Indian filmmaker (born 1964)

Sooraj R. Barjatya (born 22 February 1964) is an Indian filmmaker who works in Hindi cinema. He has directed and produced some of the most commercially successful Hindi films. His films often include themes of familial ties and values, and are rooted in traditional Indian culture. Barjatya is the chairman of Rajshri Productions, which was formed by his late grandfather Tarachand Barjatya in 1947.

Barjatya began his career as an assistant director to Mahesh Bhatt. He made his directorial debut with Maine Pyar Kiya (1989), a top-grossing romantic drama. His next release, Hum Aapke Hain Koun..! (1994), became the highest-grossing Indian film to that point. He had further commercial success in the family dramas Hum Saath-Saath Hain (1999), Vivah (2006), and Prem Ratan Dhan Payo (2015). He won the National Film Award for Best Direction for Uunchai (2022).

==Early life==
Sooraj Barjatya was born in a Marwari Jain family in Bombay. He attended St. Mary's School, Mumbai and The Scindia School in Gwalior. Encouraged by his paternal grandfather, Tarachand Barjatya, he directed his first film Maine Pyar Kiya for Rajshri at the young age of 24. He married Vineeta Barjatya in 1986 and the couple have three children.

==Career==

Barjatya made his directorial debut with the romantic musical Maine Pyar Kiya (1989) starring Salman Khan and Bhagyashree in lead roles. The film received positive reviews upon release, and emerged as the highest-grossing Hindi film of the year, as well as one of the highest grossers of the 1980s. It launched the careers of its lead actors, and earned them the Filmfare Award for Best Male Debut and Best Female Debut, respectively; it also earned Barjatya his first nomination for the Filmfare Award for Best Director.

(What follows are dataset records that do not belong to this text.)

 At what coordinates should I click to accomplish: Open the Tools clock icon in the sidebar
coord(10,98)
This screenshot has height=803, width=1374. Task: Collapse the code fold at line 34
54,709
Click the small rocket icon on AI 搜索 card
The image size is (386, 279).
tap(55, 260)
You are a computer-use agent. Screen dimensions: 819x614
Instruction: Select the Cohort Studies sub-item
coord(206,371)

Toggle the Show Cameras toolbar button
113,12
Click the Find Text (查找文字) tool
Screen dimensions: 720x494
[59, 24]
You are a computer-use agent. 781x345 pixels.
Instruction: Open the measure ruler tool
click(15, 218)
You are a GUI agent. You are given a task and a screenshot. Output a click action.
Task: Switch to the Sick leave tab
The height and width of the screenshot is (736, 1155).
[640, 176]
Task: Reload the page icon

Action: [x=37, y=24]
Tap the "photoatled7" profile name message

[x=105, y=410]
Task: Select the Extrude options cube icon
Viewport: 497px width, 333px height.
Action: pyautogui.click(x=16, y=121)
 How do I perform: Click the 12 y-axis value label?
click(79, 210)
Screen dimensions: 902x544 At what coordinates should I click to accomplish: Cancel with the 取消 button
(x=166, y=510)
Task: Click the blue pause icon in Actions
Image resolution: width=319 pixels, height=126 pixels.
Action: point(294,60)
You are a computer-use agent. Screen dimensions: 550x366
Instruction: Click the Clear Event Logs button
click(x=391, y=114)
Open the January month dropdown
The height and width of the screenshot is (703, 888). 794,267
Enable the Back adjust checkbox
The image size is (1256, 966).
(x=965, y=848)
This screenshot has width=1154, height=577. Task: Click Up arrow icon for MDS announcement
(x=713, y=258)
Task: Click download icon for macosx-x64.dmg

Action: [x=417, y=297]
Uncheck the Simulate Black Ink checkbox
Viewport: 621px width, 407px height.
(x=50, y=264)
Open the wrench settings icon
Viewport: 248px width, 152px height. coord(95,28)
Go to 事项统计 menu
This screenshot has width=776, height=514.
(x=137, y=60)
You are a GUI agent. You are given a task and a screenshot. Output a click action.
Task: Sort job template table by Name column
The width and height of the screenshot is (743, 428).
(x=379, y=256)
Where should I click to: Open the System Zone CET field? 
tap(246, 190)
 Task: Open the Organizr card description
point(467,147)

He teamed up with Khan again alongside Madhuri Dixit for the ensemble musical romantic drama Hum Aapke Hain Koun..! (1994). The film received widespread critical acclaim upon release, and emerged as the highest-grossing Indian film at the time of its release. It became the first film to gross over ₹1 billion, with Box Office India gave it the verdict "All Time Blockbuster", and described it as "the biggest blockbuster of the modern era." The film was also awarded the Guinness World Record for "Highest-grossing Indian film" after having grossed over ₹2.5 billion ($82 million) worldwide. Hum Aapke Hain Koun sold 74 million tickets in India, giving it the highest domestic footfalls of any Hindi film released since the 1990s. The film won numerous awards, including National Film Award for Best Popular Film Providing Wholesome Entertainment and the Filmfare Award for Best Film, in addition to earning Barjatya his first Filmfare Award for Best Director.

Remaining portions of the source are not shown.